What is expected.
Beneath this task is a listing; retype all of it exactly.

────────

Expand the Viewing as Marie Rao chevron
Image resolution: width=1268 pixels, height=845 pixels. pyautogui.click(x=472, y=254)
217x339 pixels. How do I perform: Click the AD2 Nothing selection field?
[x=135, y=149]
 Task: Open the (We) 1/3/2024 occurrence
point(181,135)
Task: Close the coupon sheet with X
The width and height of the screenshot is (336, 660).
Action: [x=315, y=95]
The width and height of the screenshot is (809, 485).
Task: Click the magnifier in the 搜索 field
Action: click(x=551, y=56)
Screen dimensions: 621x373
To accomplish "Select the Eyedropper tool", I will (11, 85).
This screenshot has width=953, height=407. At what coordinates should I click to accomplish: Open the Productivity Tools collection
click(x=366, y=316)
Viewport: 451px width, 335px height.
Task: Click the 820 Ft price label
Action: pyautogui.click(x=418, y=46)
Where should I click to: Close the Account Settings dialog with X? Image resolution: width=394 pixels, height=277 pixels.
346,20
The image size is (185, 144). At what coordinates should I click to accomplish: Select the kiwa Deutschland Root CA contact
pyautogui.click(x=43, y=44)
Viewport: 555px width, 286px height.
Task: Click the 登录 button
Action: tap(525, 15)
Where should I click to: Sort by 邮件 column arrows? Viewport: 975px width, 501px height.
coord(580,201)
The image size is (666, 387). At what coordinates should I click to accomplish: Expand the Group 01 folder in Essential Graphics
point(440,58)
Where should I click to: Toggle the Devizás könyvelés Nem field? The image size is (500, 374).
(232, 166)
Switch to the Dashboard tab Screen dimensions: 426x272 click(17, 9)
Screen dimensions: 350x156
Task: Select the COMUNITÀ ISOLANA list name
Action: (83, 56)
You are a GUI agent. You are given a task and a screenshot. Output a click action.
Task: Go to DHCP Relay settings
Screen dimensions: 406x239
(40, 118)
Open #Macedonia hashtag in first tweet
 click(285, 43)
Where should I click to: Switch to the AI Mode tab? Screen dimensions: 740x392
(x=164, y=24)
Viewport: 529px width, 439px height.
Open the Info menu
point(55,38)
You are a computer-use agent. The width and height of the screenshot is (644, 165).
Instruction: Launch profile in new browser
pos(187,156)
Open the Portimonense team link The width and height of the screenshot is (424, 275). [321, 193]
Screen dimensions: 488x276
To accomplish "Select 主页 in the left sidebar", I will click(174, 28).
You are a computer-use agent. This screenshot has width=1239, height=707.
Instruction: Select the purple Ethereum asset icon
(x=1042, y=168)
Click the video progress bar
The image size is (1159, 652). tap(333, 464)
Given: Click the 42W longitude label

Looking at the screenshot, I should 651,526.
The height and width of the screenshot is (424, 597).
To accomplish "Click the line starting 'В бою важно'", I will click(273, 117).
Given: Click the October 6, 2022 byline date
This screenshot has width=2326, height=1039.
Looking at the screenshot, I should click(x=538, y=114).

────────

Solution to this problem.
Expand the Viewing as Marie Rao chevron
Image resolution: width=1268 pixels, height=845 pixels. pyautogui.click(x=472, y=254)
217x339 pixels. How do I perform: Click the AD2 Nothing selection field?
[x=135, y=149]
 Task: Open the (We) 1/3/2024 occurrence
point(181,135)
Task: Close the coupon sheet with X
The width and height of the screenshot is (336, 660).
Action: [x=315, y=95]
The width and height of the screenshot is (809, 485).
Task: Click the magnifier in the 搜索 field
Action: click(x=551, y=56)
Screen dimensions: 621x373
To accomplish "Select the Eyedropper tool", I will (11, 85).
This screenshot has width=953, height=407. At what coordinates should I click to accomplish: Open the Productivity Tools collection
click(x=366, y=316)
Viewport: 451px width, 335px height.
Task: Click the 820 Ft price label
Action: pyautogui.click(x=418, y=46)
Where should I click to: Close the Account Settings dialog with X? Image resolution: width=394 pixels, height=277 pixels.
346,20
The image size is (185, 144). At what coordinates should I click to accomplish: Select the kiwa Deutschland Root CA contact
pyautogui.click(x=43, y=44)
Viewport: 555px width, 286px height.
Task: Click the 登录 button
Action: tap(525, 15)
Where should I click to: Sort by 邮件 column arrows? Viewport: 975px width, 501px height.
coord(580,201)
The image size is (666, 387). At what coordinates should I click to accomplish: Expand the Group 01 folder in Essential Graphics
point(440,58)
Where should I click to: Toggle the Devizás könyvelés Nem field? The image size is (500, 374).
(232, 166)
Switch to the Dashboard tab Screen dimensions: 426x272 click(17, 9)
Screen dimensions: 350x156
Task: Select the COMUNITÀ ISOLANA list name
Action: (83, 56)
You are a GUI agent. You are given a task and a screenshot. Output a click action.
Task: Go to DHCP Relay settings
Screen dimensions: 406x239
(40, 118)
Open #Macedonia hashtag in first tweet
 click(285, 43)
Where should I click to: Switch to the AI Mode tab? Screen dimensions: 740x392
(x=164, y=24)
Viewport: 529px width, 439px height.
Open the Info menu
point(55,38)
You are a computer-use agent. The width and height of the screenshot is (644, 165).
Instruction: Launch profile in new browser
pos(187,156)
Open the Portimonense team link The width and height of the screenshot is (424, 275). [321, 193]
Screen dimensions: 488x276
To accomplish "Select 主页 in the left sidebar", I will click(174, 28).
You are a computer-use agent. This screenshot has width=1239, height=707.
Instruction: Select the purple Ethereum asset icon
(x=1042, y=168)
Click the video progress bar
The image size is (1159, 652). tap(333, 464)
Given: Click the 42W longitude label

Looking at the screenshot, I should 651,526.
The height and width of the screenshot is (424, 597).
To accomplish "Click the line starting 'В бою важно'", I will click(273, 117).
Given: Click the October 6, 2022 byline date
This screenshot has width=2326, height=1039.
Looking at the screenshot, I should click(x=538, y=114).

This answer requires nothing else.